Throughout his artistic career, Parreno’s practice has expanded upon film’s traditional confines to include the performance of objects in space and time, using the exhibition as an extension of the cinematic medium. H {N)Y P N(Y} OSIS offers a prime example of this, as the filmic evidences itself not merely in the films themselves, but in the movements and actions within the space, and in the very experience of visitors. The ingredients of film are deconstructed in several elements that are not longer relegated to screens. The marquees, for example, while carrying a clear reference to movie theaters, also create musical and visual compositions that bring the exhibition to life.

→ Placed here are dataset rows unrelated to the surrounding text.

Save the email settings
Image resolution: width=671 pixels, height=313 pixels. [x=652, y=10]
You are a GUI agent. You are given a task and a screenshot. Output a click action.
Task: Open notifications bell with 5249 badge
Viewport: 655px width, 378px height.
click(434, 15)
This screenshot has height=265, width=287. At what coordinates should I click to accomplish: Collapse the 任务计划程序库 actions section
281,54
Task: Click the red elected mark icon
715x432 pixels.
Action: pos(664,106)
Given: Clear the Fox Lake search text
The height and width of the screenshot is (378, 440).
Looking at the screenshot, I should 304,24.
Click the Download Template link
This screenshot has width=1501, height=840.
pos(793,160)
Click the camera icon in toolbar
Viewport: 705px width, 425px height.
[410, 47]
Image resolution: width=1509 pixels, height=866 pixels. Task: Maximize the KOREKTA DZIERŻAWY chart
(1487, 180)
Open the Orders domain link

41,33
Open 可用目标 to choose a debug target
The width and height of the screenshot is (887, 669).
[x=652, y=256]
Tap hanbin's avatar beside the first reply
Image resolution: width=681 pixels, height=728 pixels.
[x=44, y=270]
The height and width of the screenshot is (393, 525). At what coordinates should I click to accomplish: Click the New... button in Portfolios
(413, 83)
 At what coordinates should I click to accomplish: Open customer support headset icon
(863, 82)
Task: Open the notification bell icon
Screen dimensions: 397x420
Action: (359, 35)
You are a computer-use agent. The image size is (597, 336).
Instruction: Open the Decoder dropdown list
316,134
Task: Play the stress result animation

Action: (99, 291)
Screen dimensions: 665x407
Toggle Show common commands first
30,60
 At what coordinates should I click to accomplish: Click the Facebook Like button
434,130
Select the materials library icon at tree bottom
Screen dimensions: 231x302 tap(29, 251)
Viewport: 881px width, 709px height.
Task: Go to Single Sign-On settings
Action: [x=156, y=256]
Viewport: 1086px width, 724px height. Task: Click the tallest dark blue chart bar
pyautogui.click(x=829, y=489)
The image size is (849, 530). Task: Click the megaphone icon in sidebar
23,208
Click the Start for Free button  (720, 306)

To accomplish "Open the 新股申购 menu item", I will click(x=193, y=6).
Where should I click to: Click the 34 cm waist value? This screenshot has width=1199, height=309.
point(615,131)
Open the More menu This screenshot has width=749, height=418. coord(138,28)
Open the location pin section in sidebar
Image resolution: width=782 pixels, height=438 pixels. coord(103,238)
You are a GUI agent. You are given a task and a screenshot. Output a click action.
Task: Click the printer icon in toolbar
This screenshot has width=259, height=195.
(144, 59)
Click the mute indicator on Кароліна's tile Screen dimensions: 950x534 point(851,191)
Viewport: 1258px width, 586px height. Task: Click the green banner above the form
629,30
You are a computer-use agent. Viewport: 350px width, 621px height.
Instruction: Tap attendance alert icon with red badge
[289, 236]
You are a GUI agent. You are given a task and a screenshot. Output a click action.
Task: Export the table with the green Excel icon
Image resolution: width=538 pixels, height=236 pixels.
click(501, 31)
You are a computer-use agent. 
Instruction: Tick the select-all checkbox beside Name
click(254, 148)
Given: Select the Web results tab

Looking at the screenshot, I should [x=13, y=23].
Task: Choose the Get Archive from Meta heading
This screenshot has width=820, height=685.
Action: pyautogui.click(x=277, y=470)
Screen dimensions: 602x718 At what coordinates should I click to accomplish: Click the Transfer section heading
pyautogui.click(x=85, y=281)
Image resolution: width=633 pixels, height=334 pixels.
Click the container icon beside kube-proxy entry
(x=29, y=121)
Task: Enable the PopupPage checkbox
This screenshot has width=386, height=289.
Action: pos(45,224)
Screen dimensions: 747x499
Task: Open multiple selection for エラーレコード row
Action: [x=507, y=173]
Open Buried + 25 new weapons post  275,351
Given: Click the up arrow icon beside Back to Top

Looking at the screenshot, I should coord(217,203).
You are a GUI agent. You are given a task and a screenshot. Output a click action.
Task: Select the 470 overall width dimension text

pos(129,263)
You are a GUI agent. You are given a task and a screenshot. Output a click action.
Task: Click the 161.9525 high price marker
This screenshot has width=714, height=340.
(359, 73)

Specific allusions to fantastical escapes, alternative or imagined worlds, and the glamor and storytelling of cinema appear within the Drill Hall. This holds clear references to the golden age of movie theatres through the marquees, the invocation of Marilyn Monroe in Marilyn (2012), and the role of superheroes in Invisibleboy (2009) and Danny The Street (2015). The illusionary space also draws from phantasmagoric traditions that were introduced to France during the 19th century, which greatly influenced the magical environments of cinema, and which are palpable in Parreno’s practice. As it was in the incipient cinematic illusionary practices of the late 19th century, technology and automation are an essential part of this type of experience, which is extremely orchestrated and choreographed, while it retains the ability to feel organic.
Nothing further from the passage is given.